---------- ENTRIES PROVIDED ----------
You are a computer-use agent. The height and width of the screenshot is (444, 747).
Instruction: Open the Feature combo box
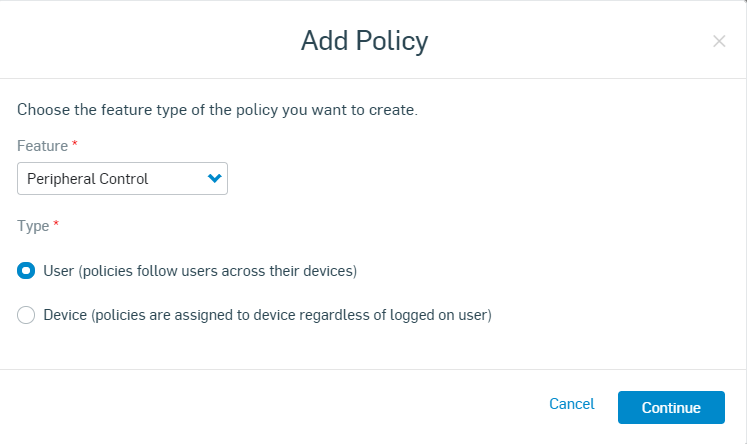(x=122, y=179)

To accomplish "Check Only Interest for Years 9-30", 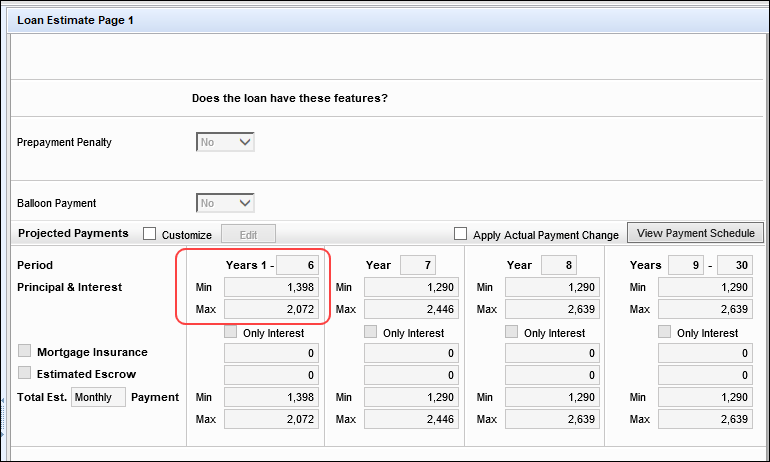I will click(665, 332).
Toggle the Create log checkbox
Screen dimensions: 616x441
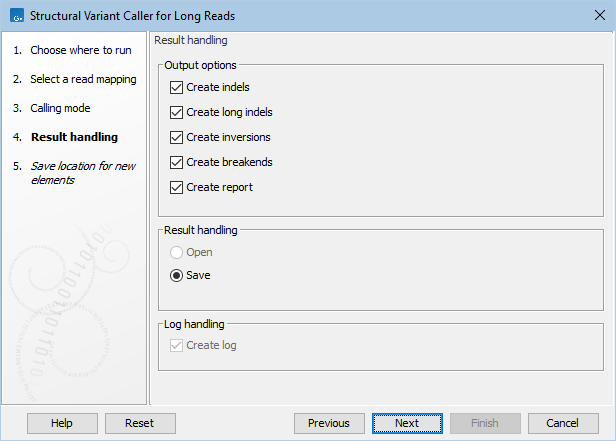pyautogui.click(x=177, y=345)
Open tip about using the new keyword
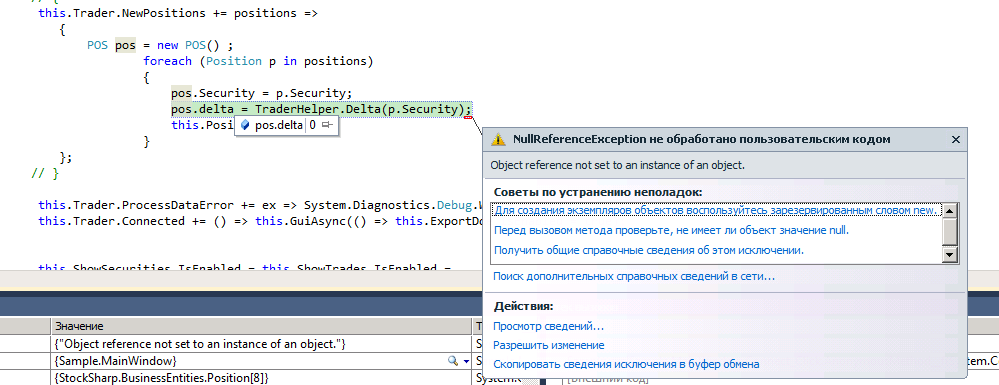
----------
--- WHAT YOU ARE ASKED TO DO ---
Your answer must be an exact copy of the lines from the line with "Toggle the Create log checkbox" to the final line of the data, both ends included, and no pictures.

--- WRITTEN ANSWER ---
Toggle the Create log checkbox
Screen dimensions: 616x441
pyautogui.click(x=177, y=345)
Open tip about using the new keyword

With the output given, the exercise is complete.